== ABOUT THIS TASK ==
Would you transcribe all of the data exactly, down to the last character?
------------------------------------------------------------
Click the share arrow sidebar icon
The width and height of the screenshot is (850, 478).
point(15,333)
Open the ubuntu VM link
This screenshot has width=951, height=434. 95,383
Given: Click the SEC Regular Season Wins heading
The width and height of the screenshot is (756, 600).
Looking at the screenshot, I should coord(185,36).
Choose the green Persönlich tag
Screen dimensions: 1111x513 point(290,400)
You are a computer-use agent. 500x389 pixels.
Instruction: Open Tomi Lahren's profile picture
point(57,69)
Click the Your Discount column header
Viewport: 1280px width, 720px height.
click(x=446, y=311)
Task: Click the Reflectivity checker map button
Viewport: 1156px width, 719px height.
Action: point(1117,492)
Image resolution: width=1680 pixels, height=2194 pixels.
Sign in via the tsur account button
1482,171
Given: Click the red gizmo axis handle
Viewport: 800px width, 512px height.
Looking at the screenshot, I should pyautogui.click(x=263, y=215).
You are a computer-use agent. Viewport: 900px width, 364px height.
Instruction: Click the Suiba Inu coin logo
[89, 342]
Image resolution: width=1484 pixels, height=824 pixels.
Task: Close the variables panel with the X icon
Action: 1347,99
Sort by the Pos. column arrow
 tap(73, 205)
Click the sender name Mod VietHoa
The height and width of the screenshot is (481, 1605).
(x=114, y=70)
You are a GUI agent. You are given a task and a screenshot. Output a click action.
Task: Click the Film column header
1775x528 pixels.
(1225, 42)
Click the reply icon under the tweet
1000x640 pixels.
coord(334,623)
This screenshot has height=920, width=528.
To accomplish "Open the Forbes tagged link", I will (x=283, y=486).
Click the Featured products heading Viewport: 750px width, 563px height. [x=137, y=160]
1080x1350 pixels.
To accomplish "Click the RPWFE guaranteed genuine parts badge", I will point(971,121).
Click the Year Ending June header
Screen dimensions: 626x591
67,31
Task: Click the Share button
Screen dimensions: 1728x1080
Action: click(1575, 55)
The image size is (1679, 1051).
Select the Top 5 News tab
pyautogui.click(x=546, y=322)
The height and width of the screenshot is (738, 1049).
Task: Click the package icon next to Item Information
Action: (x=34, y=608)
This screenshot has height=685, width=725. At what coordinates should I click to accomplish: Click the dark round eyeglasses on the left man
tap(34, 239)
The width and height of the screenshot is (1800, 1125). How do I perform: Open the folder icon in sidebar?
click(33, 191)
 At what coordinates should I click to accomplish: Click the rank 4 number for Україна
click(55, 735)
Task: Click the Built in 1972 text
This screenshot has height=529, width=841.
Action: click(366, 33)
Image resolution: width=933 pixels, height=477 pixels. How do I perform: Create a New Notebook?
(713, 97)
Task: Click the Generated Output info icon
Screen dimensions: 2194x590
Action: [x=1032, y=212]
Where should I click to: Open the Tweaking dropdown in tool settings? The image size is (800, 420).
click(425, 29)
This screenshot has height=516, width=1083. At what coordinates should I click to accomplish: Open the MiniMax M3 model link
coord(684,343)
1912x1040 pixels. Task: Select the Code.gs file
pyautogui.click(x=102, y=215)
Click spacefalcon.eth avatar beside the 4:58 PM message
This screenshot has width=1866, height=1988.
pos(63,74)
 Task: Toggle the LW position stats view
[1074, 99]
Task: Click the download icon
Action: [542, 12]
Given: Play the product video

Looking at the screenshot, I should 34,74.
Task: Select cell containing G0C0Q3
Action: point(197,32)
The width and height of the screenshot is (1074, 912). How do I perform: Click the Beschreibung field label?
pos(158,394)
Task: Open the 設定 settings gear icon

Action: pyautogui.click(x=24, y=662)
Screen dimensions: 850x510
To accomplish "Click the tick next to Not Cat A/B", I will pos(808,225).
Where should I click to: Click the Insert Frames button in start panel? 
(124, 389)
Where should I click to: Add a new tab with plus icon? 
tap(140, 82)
------------------------------------------------------------
== OUTPUT FOR THIS EXERCISE ==
Click the share arrow sidebar icon
The width and height of the screenshot is (850, 478).
point(15,333)
Open the ubuntu VM link
This screenshot has width=951, height=434. 95,383
Given: Click the SEC Regular Season Wins heading
The width and height of the screenshot is (756, 600).
Looking at the screenshot, I should coord(185,36).
Choose the green Persönlich tag
Screen dimensions: 1111x513 point(290,400)
You are a computer-use agent. 500x389 pixels.
Instruction: Open Tomi Lahren's profile picture
point(57,69)
Click the Your Discount column header
Viewport: 1280px width, 720px height.
click(x=446, y=311)
Task: Click the Reflectivity checker map button
Viewport: 1156px width, 719px height.
Action: point(1117,492)
Image resolution: width=1680 pixels, height=2194 pixels.
Sign in via the tsur account button
1482,171
Given: Click the red gizmo axis handle
Viewport: 800px width, 512px height.
Looking at the screenshot, I should pyautogui.click(x=263, y=215).
You are a computer-use agent. Viewport: 900px width, 364px height.
Instruction: Click the Suiba Inu coin logo
[89, 342]
Image resolution: width=1484 pixels, height=824 pixels.
Task: Close the variables panel with the X icon
Action: 1347,99
Sort by the Pos. column arrow
 tap(73, 205)
Click the sender name Mod VietHoa
The height and width of the screenshot is (481, 1605).
(x=114, y=70)
You are a GUI agent. You are given a task and a screenshot. Output a click action.
Task: Click the Film column header
1775x528 pixels.
(1225, 42)
Click the reply icon under the tweet
1000x640 pixels.
coord(334,623)
This screenshot has height=920, width=528.
To accomplish "Open the Forbes tagged link", I will (x=283, y=486).
Click the Featured products heading Viewport: 750px width, 563px height. [x=137, y=160]
1080x1350 pixels.
To accomplish "Click the RPWFE guaranteed genuine parts badge", I will point(971,121).
Click the Year Ending June header
Screen dimensions: 626x591
67,31
Task: Click the Share button
Screen dimensions: 1728x1080
Action: click(1575, 55)
The image size is (1679, 1051).
Select the Top 5 News tab
pyautogui.click(x=546, y=322)
The height and width of the screenshot is (738, 1049).
Task: Click the package icon next to Item Information
Action: (x=34, y=608)
This screenshot has height=685, width=725. At what coordinates should I click to accomplish: Click the dark round eyeglasses on the left man
tap(34, 239)
The width and height of the screenshot is (1800, 1125). How do I perform: Open the folder icon in sidebar?
click(33, 191)
 At what coordinates should I click to accomplish: Click the rank 4 number for Україна
click(55, 735)
Task: Click the Built in 1972 text
This screenshot has height=529, width=841.
Action: click(366, 33)
Image resolution: width=933 pixels, height=477 pixels. How do I perform: Create a New Notebook?
(713, 97)
Task: Click the Generated Output info icon
Screen dimensions: 2194x590
Action: [x=1032, y=212]
Where should I click to: Open the Tweaking dropdown in tool settings? The image size is (800, 420).
click(425, 29)
This screenshot has height=516, width=1083. At what coordinates should I click to accomplish: Open the MiniMax M3 model link
coord(684,343)
1912x1040 pixels. Task: Select the Code.gs file
pyautogui.click(x=102, y=215)
Click spacefalcon.eth avatar beside the 4:58 PM message
This screenshot has width=1866, height=1988.
pos(63,74)
 Task: Toggle the LW position stats view
[1074, 99]
Task: Click the download icon
Action: [542, 12]
Given: Play the product video

Looking at the screenshot, I should 34,74.
Task: Select cell containing G0C0Q3
Action: point(197,32)
The width and height of the screenshot is (1074, 912). How do I perform: Click the Beschreibung field label?
pos(158,394)
Task: Open the 設定 settings gear icon

Action: pyautogui.click(x=24, y=662)
Screen dimensions: 850x510
To accomplish "Click the tick next to Not Cat A/B", I will pos(808,225).
Where should I click to: Click the Insert Frames button in start panel? 
(124, 389)
Where should I click to: Add a new tab with plus icon? 
tap(140, 82)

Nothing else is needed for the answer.